→ 文書抜粋:
◆ ◆ ◆ ◆ ◆

できる限り転職には失敗したくないものです。ここでは調剤薬局の種類別に、転職に失敗しない薬剤師のタイプを紹介します。おすすめの調剤薬局の種類でもあるので、自分の希望と照らし合わせながら、読んでみてください。

大手チェーン調剤薬局

結婚や出産を考えている女性薬剤師

薬剤師は女性が多い職業で、特に、調剤薬局ではその比率は高くなっています。結婚で引っ越しする際も、異動で対応できる場合があり、退職せずに済みます。

出産についてもほかの従業員の実績があるため、産休・育休を取得しやすく、子育て支援も充実しているでしょう。また、ヘルプ体制も整っているので、妊娠初期の体調が不安定な時期に無理せず、乗り切ることができるでしょう。

調剤未経験の薬剤師

大手チェーン薬局では、研修制度が充実しているので、未経験でも比較的安心して転職できます。また、門前薬局・面薬局などさまざまな店舗を経験できるので、スキルアップにつながります。

個人経営や小規模の調剤薬局へ転職した場合を考えてみましょう。設備が十分でないことも多く、また同じ店舗で勤務を続けるので、知識も偏ってしまいます。その店舗でしか働けない薬剤師になってしまい、将来的に転職を考えた場合、選択範囲も狭まってしまうでしょう。

中小規模の調剤薬局

子育て中のパパママ薬剤師

子育て中は子どもの体調不良や学校行事など、休みが欲しいことが続きます。中小規模の調剤薬局では、経営者や管理職との距離が近く、シフトの相談にも応じてもらいやすいのがメリットです。また異動の範囲が狭く、子どもを転校させないで済みます。

高収入をねらう経験豊富な薬剤師

中小規模の調剤薬局は研修制度が十分ではないため、即戦力となる薬剤師を高額年収で募集することが多く、高収入をねらう、実力派薬剤師にはおすすめです。なぜなら、給与体系が決まっている大手チェーン薬局では、経験豊富で実力があっても相場以上の年収は得にくいからです。

また、多店舗経営を考えている企業であれば、新規店舗立ち上げや合併などの経験を高く評価してくれることもあるでしょう。

OTCメインの調剤薬局併設店

ガッツリ稼ぎたい薬剤師

ドラッグストアの比重が大きい店舗では、業務の負担は大きいものの年収が高めなので、忙しくてもいいから、ガッツリ稼ぎたい薬剤師にはおすすめです。

◆ ◆ ◆ ◆ ◆

→ 提供データ:
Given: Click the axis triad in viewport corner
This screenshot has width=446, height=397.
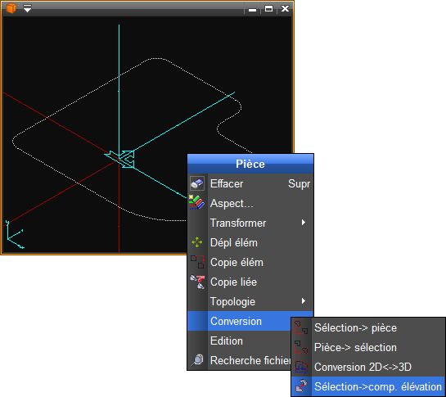Looking at the screenshot, I should 14,235.
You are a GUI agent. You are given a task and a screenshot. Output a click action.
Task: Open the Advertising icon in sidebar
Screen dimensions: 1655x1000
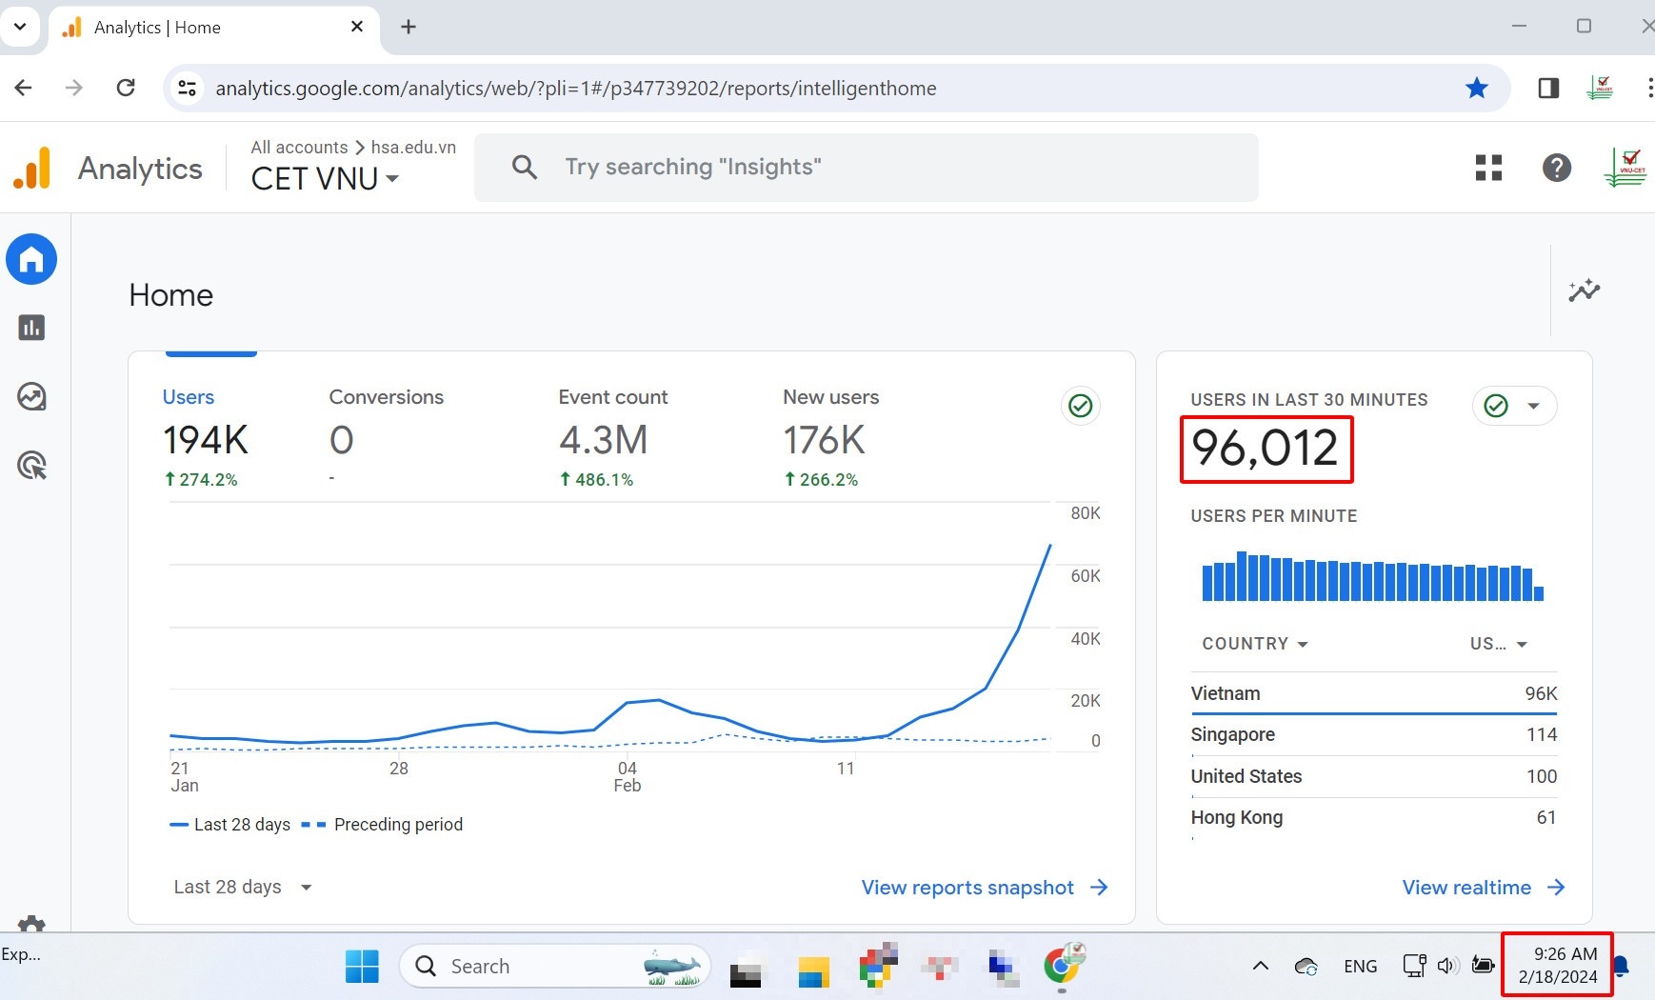(x=31, y=466)
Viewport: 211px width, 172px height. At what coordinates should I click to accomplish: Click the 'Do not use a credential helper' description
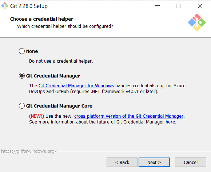[61, 61]
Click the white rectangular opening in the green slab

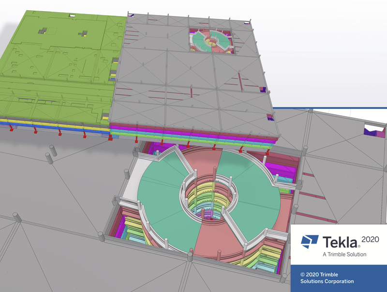coord(72,15)
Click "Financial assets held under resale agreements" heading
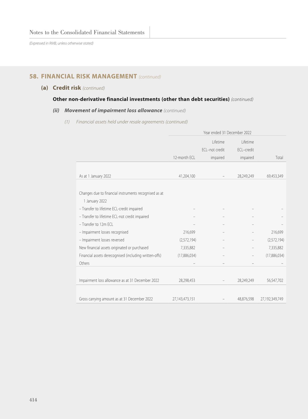 [120, 122]
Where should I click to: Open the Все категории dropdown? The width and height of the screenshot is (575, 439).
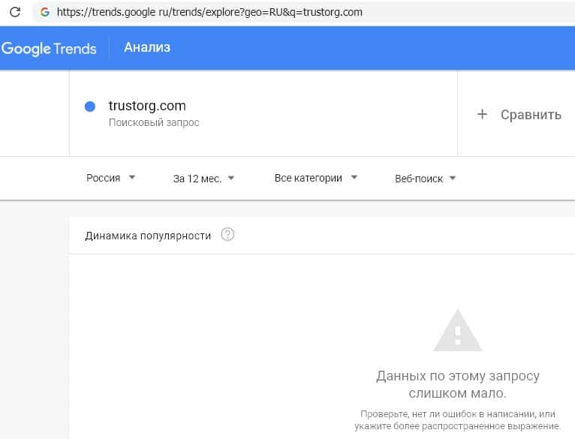point(315,178)
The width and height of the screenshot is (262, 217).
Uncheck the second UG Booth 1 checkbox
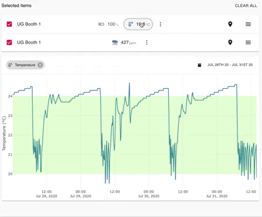point(9,42)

◆ ◆ ◆ ◆ ◆

→ 設問:
1) 薬剤師の転職に関する文章を読んで、次の問いに答えなさい。
(a) 大手チェーン調剤薬局では、結婚で引っ越しする際にどのように対応できる場合があるか。
(b) 中小規模の調剤薬局が即戦力となる薬剤師を高額年収で募集することが多いのは、何が十分ではないためか。
(c) ドラッグストアの比重が大きい店舗について、業務の負担と年収はそれぞれどうだと述べられているか。
2) 薬剤師の転職に関する文章のうち、「薬剤師は女性が多い職業で、特」から「り切ることができるでしょう。」までの部分をすべて、一字も変えずに書き写しなさい。
3) 薬剤師の転職に関する文章の最後の文に続けて、その先を書き進めなさい。

→ 解答:
1)
(a) 異動で対応できる場合があり、退職せずに済む。
(b) 研修制度。
(c) 業務の負担は大きいが、年収は高めである。

2)
薬剤師は女性が多い職業で、特に、調剤薬局ではその比率は高くなっています。結婚で引っ越しする際も、異動で対応できる場合があり、退職せずに済みます。

出産についてもほかの従業員の実績があるため、産休・育休を取得しやすく、子育て支援も充実しているでしょう。また、ヘルプ体制も整っているので、妊娠初期の体調が不安定な時期に無理せず、乗り切ることができるでしょう。

3)
OTCメインの調剤薬局併設店ではOTC医薬品の販売業務が大半です。接客がメインですが、品出しやレジ打ちなども行うので、通常の調剤薬局に比べて負担は大きいです。その分年収は高く、ノルマを達成すれば、ボーナスや昇給にも反映されるので、人並み以上に稼げます。

いろいろ経験したい若手薬剤師

調剤だけでなく、OTC販売に関する業務、マネジメントも経験できるため、薬剤師としてのスキルも学びたい、給料も高いほうが良いという方にはおすすめです。

また、将来的にも店長やエリアマネージャー、商品を買い付けるバイヤーなど、調剤薬局のみの店舗に比べて、キャリアパスも豊富です。

まとめ

この記事では、調剤薬局が人気の理由、調剤薬局の転職で後悔する理由、調剤薬局への転職前に確認すべきこと、転職に失敗しない薬剤師のタイプを解説してきました。

薬剤師の転職先として、調剤薬局は求人数が多く、その分ハードルも低めなので、人気があります。しかし、安易に転職先を決めてしまうと、「年収が上がりにくい」「職場の雰囲気が合わない」「業界再編で親会社が変わる」など後悔することになりかねません。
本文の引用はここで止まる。